(Data extract)

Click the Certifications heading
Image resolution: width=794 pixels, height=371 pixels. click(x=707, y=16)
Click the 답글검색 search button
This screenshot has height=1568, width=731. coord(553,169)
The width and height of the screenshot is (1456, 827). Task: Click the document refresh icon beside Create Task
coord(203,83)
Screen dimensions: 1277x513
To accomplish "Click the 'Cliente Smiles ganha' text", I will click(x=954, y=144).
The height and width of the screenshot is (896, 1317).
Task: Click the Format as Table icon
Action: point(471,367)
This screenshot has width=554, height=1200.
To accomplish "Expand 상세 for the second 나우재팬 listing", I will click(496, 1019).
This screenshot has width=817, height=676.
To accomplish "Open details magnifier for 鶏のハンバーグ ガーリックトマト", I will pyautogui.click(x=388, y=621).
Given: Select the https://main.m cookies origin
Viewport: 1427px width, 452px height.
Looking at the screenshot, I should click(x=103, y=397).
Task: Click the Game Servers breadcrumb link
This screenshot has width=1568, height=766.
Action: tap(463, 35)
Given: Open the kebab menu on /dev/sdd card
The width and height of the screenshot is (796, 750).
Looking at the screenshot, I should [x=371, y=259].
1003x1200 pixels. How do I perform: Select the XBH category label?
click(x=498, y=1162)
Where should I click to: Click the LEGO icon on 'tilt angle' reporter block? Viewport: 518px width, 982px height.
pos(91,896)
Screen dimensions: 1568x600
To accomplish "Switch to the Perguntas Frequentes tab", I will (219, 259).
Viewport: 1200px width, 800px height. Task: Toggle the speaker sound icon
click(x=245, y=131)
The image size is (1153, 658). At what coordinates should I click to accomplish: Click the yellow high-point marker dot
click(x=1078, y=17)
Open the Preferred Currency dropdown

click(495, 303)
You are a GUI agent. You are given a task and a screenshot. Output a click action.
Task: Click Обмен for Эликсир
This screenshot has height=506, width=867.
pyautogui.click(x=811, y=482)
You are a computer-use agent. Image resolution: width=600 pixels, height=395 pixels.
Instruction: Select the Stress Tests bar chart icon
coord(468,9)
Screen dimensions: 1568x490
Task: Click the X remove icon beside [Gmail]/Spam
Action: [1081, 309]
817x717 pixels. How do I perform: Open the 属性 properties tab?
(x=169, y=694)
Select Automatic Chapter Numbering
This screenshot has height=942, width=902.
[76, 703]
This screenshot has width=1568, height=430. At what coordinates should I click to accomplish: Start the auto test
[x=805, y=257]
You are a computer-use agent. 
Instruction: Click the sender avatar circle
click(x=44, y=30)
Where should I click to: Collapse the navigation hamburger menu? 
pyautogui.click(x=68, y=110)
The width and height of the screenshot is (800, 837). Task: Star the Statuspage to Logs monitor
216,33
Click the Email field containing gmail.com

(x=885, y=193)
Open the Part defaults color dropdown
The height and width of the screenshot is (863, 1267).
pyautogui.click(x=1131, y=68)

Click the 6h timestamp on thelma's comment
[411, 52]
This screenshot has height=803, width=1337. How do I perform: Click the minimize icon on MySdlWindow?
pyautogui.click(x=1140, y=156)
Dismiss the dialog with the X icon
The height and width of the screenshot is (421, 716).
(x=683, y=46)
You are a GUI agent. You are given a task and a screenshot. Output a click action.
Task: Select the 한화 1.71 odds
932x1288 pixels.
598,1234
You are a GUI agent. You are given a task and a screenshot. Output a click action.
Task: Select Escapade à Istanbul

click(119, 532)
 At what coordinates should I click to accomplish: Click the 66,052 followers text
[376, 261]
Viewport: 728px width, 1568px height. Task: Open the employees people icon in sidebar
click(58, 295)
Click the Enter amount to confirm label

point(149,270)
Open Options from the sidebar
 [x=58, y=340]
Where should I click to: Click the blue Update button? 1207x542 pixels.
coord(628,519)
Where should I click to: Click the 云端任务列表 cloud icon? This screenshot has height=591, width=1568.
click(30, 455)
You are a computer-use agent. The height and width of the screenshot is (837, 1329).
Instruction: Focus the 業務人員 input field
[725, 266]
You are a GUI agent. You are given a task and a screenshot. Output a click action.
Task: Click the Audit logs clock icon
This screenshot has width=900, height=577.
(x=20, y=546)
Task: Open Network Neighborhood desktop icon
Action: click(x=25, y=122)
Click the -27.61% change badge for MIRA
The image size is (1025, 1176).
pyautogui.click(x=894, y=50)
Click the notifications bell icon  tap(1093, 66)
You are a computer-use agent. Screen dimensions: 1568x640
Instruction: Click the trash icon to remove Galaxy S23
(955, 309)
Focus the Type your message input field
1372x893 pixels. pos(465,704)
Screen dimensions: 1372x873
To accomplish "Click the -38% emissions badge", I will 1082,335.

(End Data extract)

* Action item *
Above are the records; from them, give again exactly the lines from the one containing "Viewport: 1427px width, 452px height." through the one containing "Given: Open the kebab menu on /dev/sdd card", both included.

* Exercise response *
Viewport: 1427px width, 452px height.
Looking at the screenshot, I should click(x=103, y=397).
Task: Click the Game Servers breadcrumb link
This screenshot has width=1568, height=766.
Action: tap(463, 35)
Given: Open the kebab menu on /dev/sdd card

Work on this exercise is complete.